───── Records for the exercise

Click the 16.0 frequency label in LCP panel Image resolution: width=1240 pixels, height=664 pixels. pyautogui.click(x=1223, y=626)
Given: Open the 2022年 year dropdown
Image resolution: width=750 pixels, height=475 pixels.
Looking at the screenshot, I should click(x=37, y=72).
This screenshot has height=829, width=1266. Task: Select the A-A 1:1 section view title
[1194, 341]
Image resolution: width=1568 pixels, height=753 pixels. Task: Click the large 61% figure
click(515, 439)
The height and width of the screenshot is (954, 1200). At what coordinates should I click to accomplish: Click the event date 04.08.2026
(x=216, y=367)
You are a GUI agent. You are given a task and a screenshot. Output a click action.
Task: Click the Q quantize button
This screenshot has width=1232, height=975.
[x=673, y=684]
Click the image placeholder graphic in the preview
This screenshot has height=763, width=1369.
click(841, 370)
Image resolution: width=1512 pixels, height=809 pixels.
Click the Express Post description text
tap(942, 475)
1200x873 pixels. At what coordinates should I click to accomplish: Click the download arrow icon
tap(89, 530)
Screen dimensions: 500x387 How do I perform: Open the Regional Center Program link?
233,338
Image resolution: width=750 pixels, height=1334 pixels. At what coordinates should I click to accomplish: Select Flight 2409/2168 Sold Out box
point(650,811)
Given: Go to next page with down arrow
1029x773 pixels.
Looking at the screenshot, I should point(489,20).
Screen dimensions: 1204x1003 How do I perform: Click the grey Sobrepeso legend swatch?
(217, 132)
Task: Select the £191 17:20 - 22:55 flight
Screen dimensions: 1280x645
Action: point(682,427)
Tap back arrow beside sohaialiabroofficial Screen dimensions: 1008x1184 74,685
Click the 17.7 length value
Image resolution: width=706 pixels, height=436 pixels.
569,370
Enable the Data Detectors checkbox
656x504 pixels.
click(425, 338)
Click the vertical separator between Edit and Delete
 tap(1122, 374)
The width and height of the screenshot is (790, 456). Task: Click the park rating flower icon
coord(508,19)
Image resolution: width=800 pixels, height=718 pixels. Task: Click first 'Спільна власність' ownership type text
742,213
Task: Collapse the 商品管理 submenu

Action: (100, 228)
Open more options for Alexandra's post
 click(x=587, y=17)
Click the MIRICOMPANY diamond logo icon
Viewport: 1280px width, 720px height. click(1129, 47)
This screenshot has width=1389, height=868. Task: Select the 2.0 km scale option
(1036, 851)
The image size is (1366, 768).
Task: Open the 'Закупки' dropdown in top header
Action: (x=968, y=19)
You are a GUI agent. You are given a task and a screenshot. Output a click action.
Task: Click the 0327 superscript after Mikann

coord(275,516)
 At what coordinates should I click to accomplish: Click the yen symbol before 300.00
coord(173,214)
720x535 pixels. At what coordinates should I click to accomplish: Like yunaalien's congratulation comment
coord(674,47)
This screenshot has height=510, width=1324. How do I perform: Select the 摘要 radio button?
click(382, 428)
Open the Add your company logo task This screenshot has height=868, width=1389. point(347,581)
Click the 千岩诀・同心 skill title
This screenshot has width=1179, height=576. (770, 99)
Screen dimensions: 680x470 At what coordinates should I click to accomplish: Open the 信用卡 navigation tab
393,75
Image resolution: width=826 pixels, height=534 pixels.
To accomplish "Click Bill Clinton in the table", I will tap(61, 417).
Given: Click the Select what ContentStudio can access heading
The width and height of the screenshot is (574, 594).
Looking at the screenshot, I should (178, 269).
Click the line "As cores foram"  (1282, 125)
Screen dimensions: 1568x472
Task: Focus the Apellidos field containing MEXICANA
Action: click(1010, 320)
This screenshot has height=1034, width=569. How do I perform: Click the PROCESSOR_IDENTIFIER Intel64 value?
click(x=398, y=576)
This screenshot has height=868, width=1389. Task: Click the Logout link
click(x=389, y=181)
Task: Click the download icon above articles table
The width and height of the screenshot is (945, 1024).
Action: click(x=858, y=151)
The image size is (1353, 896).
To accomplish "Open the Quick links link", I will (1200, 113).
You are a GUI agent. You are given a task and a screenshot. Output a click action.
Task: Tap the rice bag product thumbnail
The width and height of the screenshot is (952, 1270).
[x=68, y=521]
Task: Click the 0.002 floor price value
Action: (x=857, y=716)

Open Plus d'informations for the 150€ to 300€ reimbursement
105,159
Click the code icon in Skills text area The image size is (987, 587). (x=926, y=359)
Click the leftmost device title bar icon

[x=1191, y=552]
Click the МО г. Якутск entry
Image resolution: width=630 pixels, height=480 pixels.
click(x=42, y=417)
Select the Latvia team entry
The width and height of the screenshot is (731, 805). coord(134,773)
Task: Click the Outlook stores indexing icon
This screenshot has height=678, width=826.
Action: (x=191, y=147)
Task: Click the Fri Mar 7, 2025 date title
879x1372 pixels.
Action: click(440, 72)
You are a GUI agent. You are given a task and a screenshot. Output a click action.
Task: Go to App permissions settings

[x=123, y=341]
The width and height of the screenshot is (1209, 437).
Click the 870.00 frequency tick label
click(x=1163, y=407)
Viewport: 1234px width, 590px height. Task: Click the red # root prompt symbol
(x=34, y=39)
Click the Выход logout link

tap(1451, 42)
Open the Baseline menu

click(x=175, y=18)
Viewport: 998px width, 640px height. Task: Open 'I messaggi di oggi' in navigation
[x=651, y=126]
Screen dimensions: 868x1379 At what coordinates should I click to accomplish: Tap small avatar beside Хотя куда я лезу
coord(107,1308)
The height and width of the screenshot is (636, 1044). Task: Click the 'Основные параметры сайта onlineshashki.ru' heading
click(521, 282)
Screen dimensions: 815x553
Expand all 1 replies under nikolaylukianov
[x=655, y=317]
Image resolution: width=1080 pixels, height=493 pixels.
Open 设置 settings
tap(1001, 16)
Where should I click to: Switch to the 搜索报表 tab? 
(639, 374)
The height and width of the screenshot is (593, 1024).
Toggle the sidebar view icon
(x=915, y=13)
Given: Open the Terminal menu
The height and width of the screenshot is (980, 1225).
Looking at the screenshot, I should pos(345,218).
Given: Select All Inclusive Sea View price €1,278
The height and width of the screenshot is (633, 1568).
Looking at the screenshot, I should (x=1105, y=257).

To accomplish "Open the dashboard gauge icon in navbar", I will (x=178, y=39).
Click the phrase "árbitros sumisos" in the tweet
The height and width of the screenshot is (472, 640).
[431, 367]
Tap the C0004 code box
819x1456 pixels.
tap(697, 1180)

──────────

§ **Assigned task**
Your answer should repeat every entry exactly.

§ **Final answer**
Click the 16.0 frequency label in LCP panel Image resolution: width=1240 pixels, height=664 pixels. pyautogui.click(x=1223, y=626)
Given: Open the 2022年 year dropdown
Image resolution: width=750 pixels, height=475 pixels.
Looking at the screenshot, I should click(x=37, y=72).
This screenshot has height=829, width=1266. Task: Select the A-A 1:1 section view title
[1194, 341]
Image resolution: width=1568 pixels, height=753 pixels. Task: Click the large 61% figure
click(515, 439)
The height and width of the screenshot is (954, 1200). At what coordinates should I click to accomplish: Click the event date 04.08.2026
(x=216, y=367)
You are a GUI agent. You are given a task and a screenshot. Output a click action.
Task: Click the Q quantize button
This screenshot has width=1232, height=975.
[x=673, y=684]
Click the image placeholder graphic in the preview
This screenshot has height=763, width=1369.
click(841, 370)
Image resolution: width=1512 pixels, height=809 pixels.
Click the Express Post description text
tap(942, 475)
1200x873 pixels. At what coordinates should I click to accomplish: Click the download arrow icon
tap(89, 530)
Screen dimensions: 500x387 How do I perform: Open the Regional Center Program link?
233,338
Image resolution: width=750 pixels, height=1334 pixels. At what coordinates should I click to accomplish: Select Flight 2409/2168 Sold Out box
point(650,811)
Given: Go to next page with down arrow
1029x773 pixels.
Looking at the screenshot, I should point(489,20).
Screen dimensions: 1204x1003 How do I perform: Click the grey Sobrepeso legend swatch?
(217, 132)
Task: Select the £191 17:20 - 22:55 flight
Screen dimensions: 1280x645
Action: point(682,427)
Tap back arrow beside sohaialiabroofficial Screen dimensions: 1008x1184 74,685
Click the 17.7 length value
Image resolution: width=706 pixels, height=436 pixels.
569,370
Enable the Data Detectors checkbox
656x504 pixels.
click(425, 338)
Click the vertical separator between Edit and Delete
 tap(1122, 374)
The width and height of the screenshot is (790, 456). Task: Click the park rating flower icon
coord(508,19)
Image resolution: width=800 pixels, height=718 pixels. Task: Click first 'Спільна власність' ownership type text
742,213
Task: Collapse the 商品管理 submenu

Action: (100, 228)
Open more options for Alexandra's post
 click(x=587, y=17)
Click the MIRICOMPANY diamond logo icon
Viewport: 1280px width, 720px height. click(1129, 47)
This screenshot has width=1389, height=868. Task: Select the 2.0 km scale option
(1036, 851)
The image size is (1366, 768).
Task: Open the 'Закупки' dropdown in top header
Action: (x=968, y=19)
You are a GUI agent. You are given a task and a screenshot. Output a click action.
Task: Click the 0327 superscript after Mikann

coord(275,516)
 At what coordinates should I click to accomplish: Click the yen symbol before 300.00
coord(173,214)
720x535 pixels. At what coordinates should I click to accomplish: Like yunaalien's congratulation comment
coord(674,47)
This screenshot has height=510, width=1324. How do I perform: Select the 摘要 radio button?
click(382, 428)
Open the Add your company logo task This screenshot has height=868, width=1389. point(347,581)
Click the 千岩诀・同心 skill title
This screenshot has width=1179, height=576. (770, 99)
Screen dimensions: 680x470 At what coordinates should I click to accomplish: Open the 信用卡 navigation tab
393,75
Image resolution: width=826 pixels, height=534 pixels.
To accomplish "Click Bill Clinton in the table", I will tap(61, 417).
Given: Click the Select what ContentStudio can access heading
The width and height of the screenshot is (574, 594).
Looking at the screenshot, I should (178, 269).
Click the line "As cores foram"  (1282, 125)
Screen dimensions: 1568x472
Task: Focus the Apellidos field containing MEXICANA
Action: click(1010, 320)
This screenshot has height=1034, width=569. How do I perform: Click the PROCESSOR_IDENTIFIER Intel64 value?
click(x=398, y=576)
This screenshot has height=868, width=1389. Task: Click the Logout link
click(x=389, y=181)
Task: Click the download icon above articles table
The width and height of the screenshot is (945, 1024).
Action: click(x=858, y=151)
The image size is (1353, 896).
To accomplish "Open the Quick links link", I will (1200, 113).
You are a GUI agent. You are given a task and a screenshot. Output a click action.
Task: Tap the rice bag product thumbnail
The width and height of the screenshot is (952, 1270).
[x=68, y=521]
Task: Click the 0.002 floor price value
Action: (x=857, y=716)

Open Plus d'informations for the 150€ to 300€ reimbursement
105,159
Click the code icon in Skills text area The image size is (987, 587). (x=926, y=359)
Click the leftmost device title bar icon

[x=1191, y=552]
Click the МО г. Якутск entry
Image resolution: width=630 pixels, height=480 pixels.
click(x=42, y=417)
Select the Latvia team entry
The width and height of the screenshot is (731, 805). coord(134,773)
Task: Click the Outlook stores indexing icon
This screenshot has height=678, width=826.
Action: (x=191, y=147)
Task: Click the Fri Mar 7, 2025 date title
879x1372 pixels.
Action: click(440, 72)
You are a GUI agent. You are given a task and a screenshot. Output a click action.
Task: Go to App permissions settings

[x=123, y=341]
The width and height of the screenshot is (1209, 437).
Click the 870.00 frequency tick label
click(x=1163, y=407)
Viewport: 1234px width, 590px height. Task: Click the red # root prompt symbol
(x=34, y=39)
Click the Выход logout link

tap(1451, 42)
Open the Baseline menu

click(x=175, y=18)
Viewport: 998px width, 640px height. Task: Open 'I messaggi di oggi' in navigation
[x=651, y=126]
Screen dimensions: 868x1379 At what coordinates should I click to accomplish: Tap small avatar beside Хотя куда я лезу
coord(107,1308)
The height and width of the screenshot is (636, 1044). Task: Click the 'Основные параметры сайта onlineshashki.ru' heading
click(521, 282)
Screen dimensions: 815x553
Expand all 1 replies under nikolaylukianov
[x=655, y=317]
Image resolution: width=1080 pixels, height=493 pixels.
Open 设置 settings
tap(1001, 16)
Where should I click to: Switch to the 搜索报表 tab? 
(639, 374)
The height and width of the screenshot is (593, 1024).
Toggle the sidebar view icon
(x=915, y=13)
Given: Open the Terminal menu
The height and width of the screenshot is (980, 1225).
Looking at the screenshot, I should pos(345,218).
Given: Select All Inclusive Sea View price €1,278
The height and width of the screenshot is (633, 1568).
Looking at the screenshot, I should (x=1105, y=257).

To accomplish "Open the dashboard gauge icon in navbar", I will (x=178, y=39).
Click the phrase "árbitros sumisos" in the tweet
The height and width of the screenshot is (472, 640).
[431, 367]
Tap the C0004 code box
819x1456 pixels.
tap(697, 1180)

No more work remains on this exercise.